* _Problem description_
Please echo the items verbatim, starting at the line that contains "Task: Tap the battery status icon" and ending at the line that contains "point(391,117)".

* _Data rows_
▼▼▼

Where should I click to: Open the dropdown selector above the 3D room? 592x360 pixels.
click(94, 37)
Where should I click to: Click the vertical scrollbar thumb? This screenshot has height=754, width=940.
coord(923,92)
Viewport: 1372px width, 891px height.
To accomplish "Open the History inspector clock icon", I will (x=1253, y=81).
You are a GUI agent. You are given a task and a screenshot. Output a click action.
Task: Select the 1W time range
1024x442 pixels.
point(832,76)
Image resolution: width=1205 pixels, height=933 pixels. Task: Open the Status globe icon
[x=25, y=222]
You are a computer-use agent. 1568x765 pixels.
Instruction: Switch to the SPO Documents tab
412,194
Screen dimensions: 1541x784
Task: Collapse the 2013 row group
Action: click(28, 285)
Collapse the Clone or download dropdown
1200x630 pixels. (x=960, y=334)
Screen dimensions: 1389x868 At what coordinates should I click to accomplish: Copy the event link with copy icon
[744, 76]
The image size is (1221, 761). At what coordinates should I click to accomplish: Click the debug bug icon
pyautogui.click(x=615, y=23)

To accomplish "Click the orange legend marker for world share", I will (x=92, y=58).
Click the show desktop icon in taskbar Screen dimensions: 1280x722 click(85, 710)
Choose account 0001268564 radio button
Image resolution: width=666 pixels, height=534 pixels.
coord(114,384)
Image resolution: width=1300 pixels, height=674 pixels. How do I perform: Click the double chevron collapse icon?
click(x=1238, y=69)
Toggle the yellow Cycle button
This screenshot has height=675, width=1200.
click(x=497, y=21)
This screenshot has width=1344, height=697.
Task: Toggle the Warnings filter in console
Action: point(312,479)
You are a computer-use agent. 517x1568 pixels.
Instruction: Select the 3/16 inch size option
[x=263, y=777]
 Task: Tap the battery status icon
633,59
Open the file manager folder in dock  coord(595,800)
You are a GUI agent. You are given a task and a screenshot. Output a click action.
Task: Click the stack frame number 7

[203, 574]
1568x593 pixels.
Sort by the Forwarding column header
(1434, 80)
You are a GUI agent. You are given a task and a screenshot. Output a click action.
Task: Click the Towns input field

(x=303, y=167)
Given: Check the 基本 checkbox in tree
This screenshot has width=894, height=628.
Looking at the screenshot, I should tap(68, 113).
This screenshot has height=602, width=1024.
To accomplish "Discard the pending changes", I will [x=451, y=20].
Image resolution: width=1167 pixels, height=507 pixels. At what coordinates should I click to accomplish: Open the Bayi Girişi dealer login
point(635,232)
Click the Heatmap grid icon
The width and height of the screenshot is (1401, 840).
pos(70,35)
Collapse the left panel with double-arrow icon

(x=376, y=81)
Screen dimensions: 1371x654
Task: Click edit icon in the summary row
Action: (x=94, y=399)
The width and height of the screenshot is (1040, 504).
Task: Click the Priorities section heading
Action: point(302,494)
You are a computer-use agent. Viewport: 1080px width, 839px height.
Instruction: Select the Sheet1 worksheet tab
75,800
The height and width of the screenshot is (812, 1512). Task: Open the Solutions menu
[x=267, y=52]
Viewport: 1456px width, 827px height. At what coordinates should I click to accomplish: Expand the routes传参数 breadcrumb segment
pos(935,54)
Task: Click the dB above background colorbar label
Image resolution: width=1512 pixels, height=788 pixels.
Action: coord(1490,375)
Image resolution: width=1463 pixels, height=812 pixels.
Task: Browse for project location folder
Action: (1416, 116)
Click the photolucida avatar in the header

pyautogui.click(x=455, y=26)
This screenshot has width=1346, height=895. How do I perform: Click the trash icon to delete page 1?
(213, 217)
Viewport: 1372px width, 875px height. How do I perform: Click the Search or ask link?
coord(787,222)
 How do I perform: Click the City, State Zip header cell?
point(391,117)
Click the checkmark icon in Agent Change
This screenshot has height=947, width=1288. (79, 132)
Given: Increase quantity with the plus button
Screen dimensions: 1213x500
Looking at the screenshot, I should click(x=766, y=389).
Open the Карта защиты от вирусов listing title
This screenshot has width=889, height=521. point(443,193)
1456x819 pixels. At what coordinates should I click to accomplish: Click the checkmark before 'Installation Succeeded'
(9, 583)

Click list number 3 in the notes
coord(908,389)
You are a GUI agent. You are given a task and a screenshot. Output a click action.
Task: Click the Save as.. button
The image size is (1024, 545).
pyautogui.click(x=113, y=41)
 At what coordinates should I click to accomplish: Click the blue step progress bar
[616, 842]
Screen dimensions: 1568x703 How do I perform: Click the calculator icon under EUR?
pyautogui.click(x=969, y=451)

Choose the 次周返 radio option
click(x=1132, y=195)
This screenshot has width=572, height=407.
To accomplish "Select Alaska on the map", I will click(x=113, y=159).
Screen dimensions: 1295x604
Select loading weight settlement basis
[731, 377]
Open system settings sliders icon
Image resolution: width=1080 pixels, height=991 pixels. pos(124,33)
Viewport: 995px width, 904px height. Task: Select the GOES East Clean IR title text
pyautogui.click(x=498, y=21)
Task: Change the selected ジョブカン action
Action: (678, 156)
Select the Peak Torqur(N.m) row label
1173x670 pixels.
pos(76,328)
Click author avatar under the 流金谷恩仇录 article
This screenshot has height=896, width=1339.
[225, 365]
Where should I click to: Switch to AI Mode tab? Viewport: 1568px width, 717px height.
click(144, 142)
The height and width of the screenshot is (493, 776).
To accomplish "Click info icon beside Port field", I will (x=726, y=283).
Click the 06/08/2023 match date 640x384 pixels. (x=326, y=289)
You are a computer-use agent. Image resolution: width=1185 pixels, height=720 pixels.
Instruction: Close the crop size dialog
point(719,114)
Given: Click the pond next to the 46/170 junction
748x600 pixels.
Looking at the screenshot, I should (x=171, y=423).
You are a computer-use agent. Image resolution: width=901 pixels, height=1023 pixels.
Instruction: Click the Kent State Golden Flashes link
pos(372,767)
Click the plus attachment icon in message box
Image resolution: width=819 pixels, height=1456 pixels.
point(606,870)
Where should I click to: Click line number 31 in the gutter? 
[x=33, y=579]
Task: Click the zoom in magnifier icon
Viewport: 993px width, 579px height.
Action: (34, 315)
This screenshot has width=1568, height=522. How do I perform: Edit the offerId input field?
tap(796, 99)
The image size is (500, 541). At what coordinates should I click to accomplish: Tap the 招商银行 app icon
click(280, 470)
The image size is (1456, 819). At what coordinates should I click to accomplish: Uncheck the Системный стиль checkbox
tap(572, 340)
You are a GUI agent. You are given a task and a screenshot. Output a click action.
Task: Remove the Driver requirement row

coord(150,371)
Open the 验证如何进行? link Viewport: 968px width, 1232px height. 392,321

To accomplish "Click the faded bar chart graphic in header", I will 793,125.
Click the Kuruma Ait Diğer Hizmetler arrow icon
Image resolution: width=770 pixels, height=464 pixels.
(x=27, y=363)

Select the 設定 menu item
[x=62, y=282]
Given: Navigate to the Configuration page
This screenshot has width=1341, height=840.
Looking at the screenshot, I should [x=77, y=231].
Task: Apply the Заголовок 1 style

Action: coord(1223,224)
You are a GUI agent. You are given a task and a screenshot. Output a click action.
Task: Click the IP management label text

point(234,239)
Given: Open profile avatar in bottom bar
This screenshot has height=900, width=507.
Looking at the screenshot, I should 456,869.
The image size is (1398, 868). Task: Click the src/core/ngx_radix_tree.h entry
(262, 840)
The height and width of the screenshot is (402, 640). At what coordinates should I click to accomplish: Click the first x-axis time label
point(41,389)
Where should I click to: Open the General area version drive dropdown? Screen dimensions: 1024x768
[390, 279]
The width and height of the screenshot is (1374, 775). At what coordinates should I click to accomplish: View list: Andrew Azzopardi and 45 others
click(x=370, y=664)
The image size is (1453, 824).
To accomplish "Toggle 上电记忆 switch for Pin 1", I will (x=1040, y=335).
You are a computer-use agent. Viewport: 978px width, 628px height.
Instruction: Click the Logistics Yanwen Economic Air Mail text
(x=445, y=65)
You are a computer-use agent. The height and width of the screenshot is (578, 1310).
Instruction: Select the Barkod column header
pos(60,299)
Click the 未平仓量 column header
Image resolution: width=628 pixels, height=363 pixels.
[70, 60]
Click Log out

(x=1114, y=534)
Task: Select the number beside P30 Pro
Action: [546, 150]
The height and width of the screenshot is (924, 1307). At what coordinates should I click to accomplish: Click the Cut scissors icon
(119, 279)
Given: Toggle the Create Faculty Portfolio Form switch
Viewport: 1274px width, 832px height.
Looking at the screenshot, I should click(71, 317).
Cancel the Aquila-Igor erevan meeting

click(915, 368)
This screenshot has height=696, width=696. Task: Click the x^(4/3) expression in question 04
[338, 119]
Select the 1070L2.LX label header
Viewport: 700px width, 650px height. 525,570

▲▲▲

* _Completed task_
 Task: Tap the battery status icon
633,59
Open the file manager folder in dock  coord(595,800)
You are a GUI agent. You are given a task and a screenshot. Output a click action.
Task: Click the stack frame number 7

[203, 574]
1568x593 pixels.
Sort by the Forwarding column header
(1434, 80)
You are a GUI agent. You are given a task and a screenshot. Output a click action.
Task: Click the Towns input field

(x=303, y=167)
Given: Check the 基本 checkbox in tree
This screenshot has width=894, height=628.
Looking at the screenshot, I should tap(68, 113).
This screenshot has height=602, width=1024.
To accomplish "Discard the pending changes", I will [x=451, y=20].
Image resolution: width=1167 pixels, height=507 pixels. At what coordinates should I click to accomplish: Open the Bayi Girişi dealer login
point(635,232)
Click the Heatmap grid icon
The width and height of the screenshot is (1401, 840).
pos(70,35)
Collapse the left panel with double-arrow icon

(x=376, y=81)
Screen dimensions: 1371x654
Task: Click edit icon in the summary row
Action: (x=94, y=399)
The width and height of the screenshot is (1040, 504).
Task: Click the Priorities section heading
Action: point(302,494)
You are a computer-use agent. Viewport: 1080px width, 839px height.
Instruction: Select the Sheet1 worksheet tab
75,800
The height and width of the screenshot is (812, 1512). Task: Open the Solutions menu
[x=267, y=52]
Viewport: 1456px width, 827px height. At what coordinates should I click to accomplish: Expand the routes传参数 breadcrumb segment
pos(935,54)
Task: Click the dB above background colorbar label
Image resolution: width=1512 pixels, height=788 pixels.
Action: coord(1490,375)
Image resolution: width=1463 pixels, height=812 pixels.
Task: Browse for project location folder
Action: (1416, 116)
Click the photolucida avatar in the header

pyautogui.click(x=455, y=26)
This screenshot has width=1346, height=895. How do I perform: Click the trash icon to delete page 1?
(213, 217)
Viewport: 1372px width, 875px height. How do I perform: Click the Search or ask link?
coord(787,222)
 How do I perform: Click the City, State Zip header cell?
point(391,117)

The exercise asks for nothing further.